D'autre part, j'apprécie le genre de la littérature historique car le roman nous fait éprouver de l'empathie pour des
personnages d'une autre époque et rend ainsi le récit de leurs aventures plus vivant.
Vous avez surement deviné que j'ai apprécié votre livre et ses personnages qui évoluent en Hollande du XVIIè siècle, dans le cadre exotique de l'afrique australe ainsi qu'en France ou les protestants étaient persécutés et contraints à l'exil.

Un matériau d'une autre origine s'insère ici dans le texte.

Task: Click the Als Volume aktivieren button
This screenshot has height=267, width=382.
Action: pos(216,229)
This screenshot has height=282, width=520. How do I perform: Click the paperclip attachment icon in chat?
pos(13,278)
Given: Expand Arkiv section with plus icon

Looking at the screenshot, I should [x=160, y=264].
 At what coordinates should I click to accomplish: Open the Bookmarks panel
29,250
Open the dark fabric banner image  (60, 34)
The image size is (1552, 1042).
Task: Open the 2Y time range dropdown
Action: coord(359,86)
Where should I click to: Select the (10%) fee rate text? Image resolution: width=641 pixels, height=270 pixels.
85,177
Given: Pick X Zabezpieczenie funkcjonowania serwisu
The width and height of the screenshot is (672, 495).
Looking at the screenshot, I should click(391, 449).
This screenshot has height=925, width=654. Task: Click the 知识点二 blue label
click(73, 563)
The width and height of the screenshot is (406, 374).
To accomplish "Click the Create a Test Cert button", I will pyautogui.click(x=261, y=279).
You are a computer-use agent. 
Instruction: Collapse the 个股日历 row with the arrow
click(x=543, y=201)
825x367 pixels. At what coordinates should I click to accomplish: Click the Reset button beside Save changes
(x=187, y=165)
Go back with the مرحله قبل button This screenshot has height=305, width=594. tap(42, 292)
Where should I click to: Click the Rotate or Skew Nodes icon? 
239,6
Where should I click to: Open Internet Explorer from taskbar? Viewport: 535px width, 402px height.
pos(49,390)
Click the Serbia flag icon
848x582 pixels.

J'ai également appris des choses intéressantes comme le fait que l'Afrique de l'Est faisait partie des Indes Orientales ou que les bornes que l'on peut voir encore dans les rues des quartiers historiques servaient à délimiter les zones piétonnes.
Deux bémols toutefois pour ne pas passer pour le parfait thuriféraire. J'ai trouvé l'épisode de l'opération de la fistule de Louis XIV un peu long quoique très drole. De meme la description des gestes pour manoeuvrer le Griffon remplie de termes techniques a fini par me décourager d'avoir recours au dictionnaire.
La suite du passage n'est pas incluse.